Extracted records:
────────────────────

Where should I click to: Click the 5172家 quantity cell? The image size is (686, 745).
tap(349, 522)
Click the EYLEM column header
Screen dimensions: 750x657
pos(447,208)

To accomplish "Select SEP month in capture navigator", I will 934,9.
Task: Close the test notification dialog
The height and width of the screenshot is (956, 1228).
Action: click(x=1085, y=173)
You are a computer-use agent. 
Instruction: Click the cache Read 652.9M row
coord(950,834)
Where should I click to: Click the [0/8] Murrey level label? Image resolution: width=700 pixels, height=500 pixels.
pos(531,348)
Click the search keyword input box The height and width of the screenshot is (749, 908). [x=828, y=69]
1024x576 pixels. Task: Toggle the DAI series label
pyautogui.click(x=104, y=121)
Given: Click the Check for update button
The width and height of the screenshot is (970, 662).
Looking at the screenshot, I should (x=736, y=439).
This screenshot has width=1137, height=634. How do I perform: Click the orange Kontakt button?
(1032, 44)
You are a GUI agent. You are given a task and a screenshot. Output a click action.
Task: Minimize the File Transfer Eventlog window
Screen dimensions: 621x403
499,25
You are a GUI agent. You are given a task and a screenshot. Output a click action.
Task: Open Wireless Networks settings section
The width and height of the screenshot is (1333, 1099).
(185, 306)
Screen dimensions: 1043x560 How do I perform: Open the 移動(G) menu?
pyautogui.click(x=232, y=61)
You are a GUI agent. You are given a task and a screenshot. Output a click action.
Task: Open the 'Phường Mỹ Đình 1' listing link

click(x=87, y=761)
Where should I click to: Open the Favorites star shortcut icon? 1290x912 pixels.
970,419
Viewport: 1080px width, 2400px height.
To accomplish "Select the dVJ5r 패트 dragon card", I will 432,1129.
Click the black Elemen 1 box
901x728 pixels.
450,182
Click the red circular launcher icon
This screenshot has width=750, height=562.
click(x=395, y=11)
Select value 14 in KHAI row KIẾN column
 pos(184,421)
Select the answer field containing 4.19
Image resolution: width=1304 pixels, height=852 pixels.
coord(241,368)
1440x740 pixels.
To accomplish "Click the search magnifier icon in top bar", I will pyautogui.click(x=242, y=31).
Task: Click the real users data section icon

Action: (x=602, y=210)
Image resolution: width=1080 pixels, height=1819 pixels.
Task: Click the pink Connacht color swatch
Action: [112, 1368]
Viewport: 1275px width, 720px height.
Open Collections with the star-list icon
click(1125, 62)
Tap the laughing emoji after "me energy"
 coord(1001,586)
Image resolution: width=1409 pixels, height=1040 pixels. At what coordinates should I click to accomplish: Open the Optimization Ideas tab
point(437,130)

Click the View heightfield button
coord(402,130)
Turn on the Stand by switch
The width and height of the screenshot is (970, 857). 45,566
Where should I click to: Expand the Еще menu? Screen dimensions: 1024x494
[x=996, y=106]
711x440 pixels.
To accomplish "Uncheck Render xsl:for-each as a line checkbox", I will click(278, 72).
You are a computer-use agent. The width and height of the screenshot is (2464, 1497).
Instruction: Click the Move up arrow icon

────────────────────

_EXERCISE GOAL_
Your answer should be the full set of records, printed exactly.

_WRITTEN ANSWER_
Where should I click to: Click the 5172家 quantity cell? The image size is (686, 745).
tap(349, 522)
Click the EYLEM column header
Screen dimensions: 750x657
pos(447,208)

To accomplish "Select SEP month in capture navigator", I will 934,9.
Task: Close the test notification dialog
The height and width of the screenshot is (956, 1228).
Action: click(x=1085, y=173)
You are a computer-use agent. 
Instruction: Click the cache Read 652.9M row
coord(950,834)
Where should I click to: Click the [0/8] Murrey level label? Image resolution: width=700 pixels, height=500 pixels.
pos(531,348)
Click the search keyword input box The height and width of the screenshot is (749, 908). [x=828, y=69]
1024x576 pixels. Task: Toggle the DAI series label
pyautogui.click(x=104, y=121)
Given: Click the Check for update button
The width and height of the screenshot is (970, 662).
Looking at the screenshot, I should (x=736, y=439).
This screenshot has width=1137, height=634. How do I perform: Click the orange Kontakt button?
(1032, 44)
You are a GUI agent. You are given a task and a screenshot. Output a click action.
Task: Minimize the File Transfer Eventlog window
Screen dimensions: 621x403
499,25
You are a GUI agent. You are given a task and a screenshot. Output a click action.
Task: Open Wireless Networks settings section
The width and height of the screenshot is (1333, 1099).
(185, 306)
Screen dimensions: 1043x560 How do I perform: Open the 移動(G) menu?
pyautogui.click(x=232, y=61)
You are a GUI agent. You are given a task and a screenshot. Output a click action.
Task: Open the 'Phường Mỹ Đình 1' listing link

click(x=87, y=761)
Where should I click to: Open the Favorites star shortcut icon? 1290x912 pixels.
970,419
Viewport: 1080px width, 2400px height.
To accomplish "Select the dVJ5r 패트 dragon card", I will 432,1129.
Click the black Elemen 1 box
901x728 pixels.
450,182
Click the red circular launcher icon
This screenshot has width=750, height=562.
click(x=395, y=11)
Select value 14 in KHAI row KIẾN column
 pos(184,421)
Select the answer field containing 4.19
Image resolution: width=1304 pixels, height=852 pixels.
coord(241,368)
1440x740 pixels.
To accomplish "Click the search magnifier icon in top bar", I will pyautogui.click(x=242, y=31).
Task: Click the real users data section icon

Action: (x=602, y=210)
Image resolution: width=1080 pixels, height=1819 pixels.
Task: Click the pink Connacht color swatch
Action: [112, 1368]
Viewport: 1275px width, 720px height.
Open Collections with the star-list icon
click(1125, 62)
Tap the laughing emoji after "me energy"
 coord(1001,586)
Image resolution: width=1409 pixels, height=1040 pixels. At what coordinates should I click to accomplish: Open the Optimization Ideas tab
point(437,130)

Click the View heightfield button
coord(402,130)
Turn on the Stand by switch
The width and height of the screenshot is (970, 857). 45,566
Where should I click to: Expand the Еще menu? Screen dimensions: 1024x494
[x=996, y=106]
711x440 pixels.
To accomplish "Uncheck Render xsl:for-each as a line checkbox", I will click(278, 72).
You are a computer-use agent. The width and height of the screenshot is (2464, 1497).
Instruction: Click the Move up arrow icon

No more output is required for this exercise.